Now, looking at some of the most commonly used solutions, some of the most well-known solutions include the selfie segmentation solution that basically, you know, is also actually being used in Google Meet where you can see the different kind of backgrounds that you can actually apply, the blurring effect. So what it does is that it uses segmentation mask to only detect the humans in the scene and it is able to extract only the information needed for the humans. And then we have Face Mesh that basically has more than 400 plus facial landmarks that you can put, and you can make a lot of different interesting applications using this. For example, let's say AR filters or makeup, right? Then we have hair segmentation that allows only you to segment out the hair. Then we have a standard computer vision based algorithms like object detection and tracking that you can do to detect specific objects. Then we have facial detection, we also have hand tracking that can track your hands and you can probably use it for things like, you know, being able to use hand-based gestures to control, let's say, your web application. Then we have the entire human pose detection and tracking that you could probably use to create some kind of a fitness application or a dance application that can actually track you. Then we have the holistic tracking that actually tracks your entire body, right? And it tracks your face, your hands, your entire pose, right? So it's a combination of basically the human pose, hand tracking and the face mesh. Then we have some more advanced object detection, like the 3D detection that can help you to detect, you know, bigger objects like a chair, shoes, table. And then we have a lot more other kinds of solutions that you can actually go ahead and look at. And these are all end-to-end solutions that you can directly just implement. That is why MediaByte solutions are so popular.

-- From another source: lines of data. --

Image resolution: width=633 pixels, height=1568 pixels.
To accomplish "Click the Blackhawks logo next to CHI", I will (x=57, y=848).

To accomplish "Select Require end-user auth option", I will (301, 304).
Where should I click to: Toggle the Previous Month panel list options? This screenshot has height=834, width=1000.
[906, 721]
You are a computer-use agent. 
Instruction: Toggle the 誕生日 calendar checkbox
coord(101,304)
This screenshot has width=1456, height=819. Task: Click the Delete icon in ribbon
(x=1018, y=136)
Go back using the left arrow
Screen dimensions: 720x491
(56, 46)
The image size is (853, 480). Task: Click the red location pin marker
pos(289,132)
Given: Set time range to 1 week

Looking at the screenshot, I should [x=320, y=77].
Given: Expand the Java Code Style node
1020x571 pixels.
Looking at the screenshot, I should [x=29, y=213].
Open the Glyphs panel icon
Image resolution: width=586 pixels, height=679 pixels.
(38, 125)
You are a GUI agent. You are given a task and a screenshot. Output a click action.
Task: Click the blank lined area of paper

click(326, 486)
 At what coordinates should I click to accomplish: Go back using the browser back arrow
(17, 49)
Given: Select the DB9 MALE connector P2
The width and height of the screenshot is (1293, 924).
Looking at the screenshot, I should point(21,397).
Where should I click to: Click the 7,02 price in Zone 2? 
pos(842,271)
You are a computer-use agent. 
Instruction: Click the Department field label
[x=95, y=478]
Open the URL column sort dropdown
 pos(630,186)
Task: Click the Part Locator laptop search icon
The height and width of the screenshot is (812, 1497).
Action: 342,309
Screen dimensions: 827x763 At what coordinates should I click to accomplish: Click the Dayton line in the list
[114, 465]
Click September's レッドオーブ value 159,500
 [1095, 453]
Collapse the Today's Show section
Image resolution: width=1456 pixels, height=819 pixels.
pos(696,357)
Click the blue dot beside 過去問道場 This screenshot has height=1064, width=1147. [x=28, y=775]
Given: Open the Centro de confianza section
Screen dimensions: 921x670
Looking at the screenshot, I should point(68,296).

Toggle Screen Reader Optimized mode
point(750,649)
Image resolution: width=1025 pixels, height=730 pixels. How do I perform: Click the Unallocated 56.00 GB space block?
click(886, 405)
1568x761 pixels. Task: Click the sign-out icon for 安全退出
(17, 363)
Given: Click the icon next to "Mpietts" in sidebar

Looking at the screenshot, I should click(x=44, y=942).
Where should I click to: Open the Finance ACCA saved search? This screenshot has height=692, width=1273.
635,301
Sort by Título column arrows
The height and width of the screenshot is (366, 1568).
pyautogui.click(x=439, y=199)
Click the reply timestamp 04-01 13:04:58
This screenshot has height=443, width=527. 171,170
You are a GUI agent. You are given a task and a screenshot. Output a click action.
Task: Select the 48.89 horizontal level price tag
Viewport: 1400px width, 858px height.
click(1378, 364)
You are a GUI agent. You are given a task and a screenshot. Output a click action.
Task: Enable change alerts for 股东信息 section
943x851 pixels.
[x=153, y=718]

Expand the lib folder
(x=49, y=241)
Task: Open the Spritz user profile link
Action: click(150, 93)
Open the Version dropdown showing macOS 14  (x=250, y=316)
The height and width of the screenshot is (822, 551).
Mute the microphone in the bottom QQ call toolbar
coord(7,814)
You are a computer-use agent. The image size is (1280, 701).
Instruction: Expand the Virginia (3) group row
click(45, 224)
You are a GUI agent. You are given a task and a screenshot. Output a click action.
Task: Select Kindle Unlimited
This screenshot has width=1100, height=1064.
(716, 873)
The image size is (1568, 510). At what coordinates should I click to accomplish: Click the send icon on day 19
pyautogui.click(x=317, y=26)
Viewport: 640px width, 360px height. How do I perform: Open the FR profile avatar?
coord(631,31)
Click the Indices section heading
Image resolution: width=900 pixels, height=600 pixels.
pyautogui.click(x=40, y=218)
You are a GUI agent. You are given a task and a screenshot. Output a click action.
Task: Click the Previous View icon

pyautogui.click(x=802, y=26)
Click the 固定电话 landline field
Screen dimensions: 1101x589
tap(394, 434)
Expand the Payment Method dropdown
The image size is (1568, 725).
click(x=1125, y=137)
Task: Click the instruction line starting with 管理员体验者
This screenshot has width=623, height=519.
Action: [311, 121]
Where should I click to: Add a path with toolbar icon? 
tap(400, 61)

And just to look at some of the real-world examples where it's being actually used. We just spoke about the face mesh solution that you can see over here, you know, taking place on the AR Lipstick try-on that is there on YouTube. Then we have the AR-based movie filter that can be used directly in YouTube. Then we have some basically Google Lens surfaces that you can see like augmented reality taking place. Then you can also see it also being used not only like in these augmented reality or like these kind of things, but also in like more other kinds of inferences, like the Google Lens translation, that also does use the MediaByte pipelines in its packet. And you can see like augmented faces that again is based on the face mesh. So let's look at a very quick live perception example of how basically you know, it actually takes place. For this, what we're going to be doing is we're going to be looking at the hand tracking, right? So essentially what we want to do is that we take an image or a video of your hand and we're able to put these landmarks. What are landmarks? Basically, landmarks are these dots that you see and you can superimpose them on your hand and they sort of denote all the different uh, you know, like you could say the different edges of the, of your hand and you're going to be superimposing them. So this is what the example is going to be looking like. So how would that simple perception pipeline look like? So essentially, first you'll take your video input.